Recognitions in tragedy are commonly marked by a verbal acknowledgment of the identity of two entities previously held to be distinct. The formula that expresses this congruence frequently juxtaposes two demonstrative pronouns. This formula occurs at all four key moments of recognition in Sophocles’ Electra (1177-8, 1222, 1352, 1479-80).


These salient examples of successful recognition should be considered within a broader set of attempts to argue equivalence between this and that. This corpus includes instances of incorrect identifications, problematic identifications and failed attempts at identification, many of which use the double demonstrative formula or an abbreviation or variant of it. The recognition formula can be uttered from a position of knowledge, it can be used to feign ignorance, or it can serve to draw attention to the limits of a character’s knowledge.

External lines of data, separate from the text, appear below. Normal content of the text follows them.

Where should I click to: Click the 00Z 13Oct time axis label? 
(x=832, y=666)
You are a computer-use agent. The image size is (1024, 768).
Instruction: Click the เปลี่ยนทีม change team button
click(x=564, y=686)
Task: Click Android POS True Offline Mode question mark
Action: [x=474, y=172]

The identification of this with that is central to the play for a number of reasons. As well as offering a plot of disguise and recognition, the play stages the return of Orestes, in which the arrival of that man transforms him into this man. But the language of this and that also reflects the ethical concerns of the play, since the characters in the play invoke a retaliatory justice founded on equivalence. Their attempts to claim the support of Dike are not only disputed throughout the play, they also founder through their exclusivity, since the trajectory of reciprocal justice progresses from this to that to the other. Attempts to delimit the scope of its application are challenged by others or fall foul of the pervasive multivalence that is a key feature of the dramaturgy of this play. Our awareness of disjuncture is heightened by the frequent recourse to the recognition formula, with the result that we are constantly asking ourselves whether the comparanda match.